Federal and Accreditation Requirements

Patient relations departments don’t exist just because hospitals want to be helpful. They exist because federal law and accreditation bodies require them. CMS regulations under 42 CFR § 482.13 mandate that hospitals have a prompt resolution process for grievances and a mechanism for referring quality-of-care concerns to outside oversight organizations.

The Joint Commission, which accredits the majority of U.S. hospitals, mirrors many of these CMS requirements. Its standard RI.01.07.01 requires hospitals to establish a complaint resolution process under the responsibility of the governing body, inform patients and families about how to use it, and provide contact information for the relevant state authority if the patient wants to escalate the issue beyond the hospital. Hospitals accredited by DNV GL face similar rules, including requirements for written resolution letters and a clear process for escalating unresolved complaints.

For patients, this means the grievance process isn’t a suggestion box. It triggers a structured investigation with defined timelines. Under Medicare Advantage plan rules, for example, organizations must respond to a grievance within 30 days, with a possible 14-day extension if additional information is needed. Certain urgent grievances, such as those involving a refusal to expedite a care decision, require a response within 24 hours. All written grievances must receive a written response, and any grievance related to quality of care must be answered in writing regardless of how it was originally filed.

How Patient Relations Differs From Risk Management

Patient relations and risk management sometimes work on the same cases, but their goals are different. Patient relations focuses on the patient’s experience: listening to concerns, resolving problems, and restoring trust.

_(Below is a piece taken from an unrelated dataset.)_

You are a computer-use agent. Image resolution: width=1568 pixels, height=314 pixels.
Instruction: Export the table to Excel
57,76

Risk management focuses on the hospital’s exposure to liability: identifying situations that could lead to lawsuits, ensuring proper documentation, and protecting the institution from legal and financial harm.

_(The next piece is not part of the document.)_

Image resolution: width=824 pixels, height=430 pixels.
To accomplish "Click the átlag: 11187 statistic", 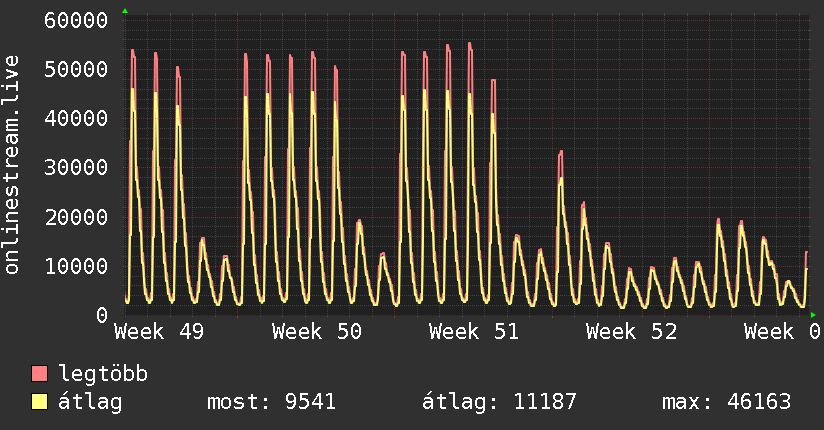I will pyautogui.click(x=499, y=402).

In practice, the two departments collaborate closely. A patient relations specialist investigating a complaint about a surgical complication will likely loop in risk management, especially if the concern suggests a potential safety issue or malpractice claim. But the patient relations team is the one communicating directly with the patient, explaining what happened, and working toward a resolution. Risk management typically operates behind the scenes.

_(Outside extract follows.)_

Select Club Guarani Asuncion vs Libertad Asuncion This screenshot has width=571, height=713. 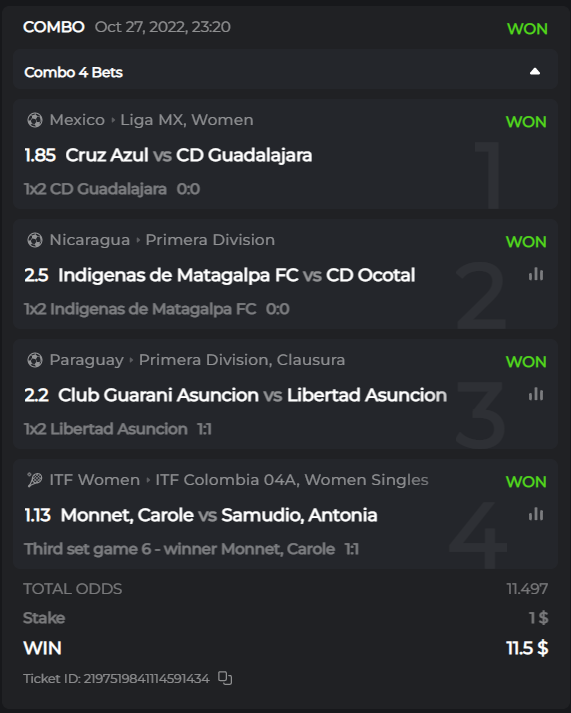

How to Reach a Patient Advocate

If you need to contact patient relations at a hospital, the most direct route is calling the hospital’s main number and asking for the patient advocate or patient representative. Most hospitals list this contact information on their website, often under a “patient services” or “patient rights” section. You can also search online for the patient advocate at the specific hospital where you received care.

CMS recommends reaching out to your hospital’s patient advocate for help understanding a bill, applying for financial assistance, or accessing your medical records. If the hospital doesn’t have an advocate on staff, or if your concern isn’t being resolved, external resources exist. The Patient Advocate Foundation, a nonprofit, helps people with chronic or serious illnesses navigate care and billing disputes and can be reached at 800-532-5274. Veterans receiving care at VA facilities have access to a dedicated Patient Advocacy Program, with each VA Medical Center listing its advocate’s contact information online.

The key principle that patient relations staff emphasize is timing. The sooner you raise a concern, the easier it is to address. A complaint brought up during your stay can often be resolved before discharge. A grievance filed weeks later requires more investigation and takes longer to close. If something feels wrong, whether it’s a billing error, a communication breakdown, or a concern about your treatment, contacting patient relations early gives them the best chance of helping.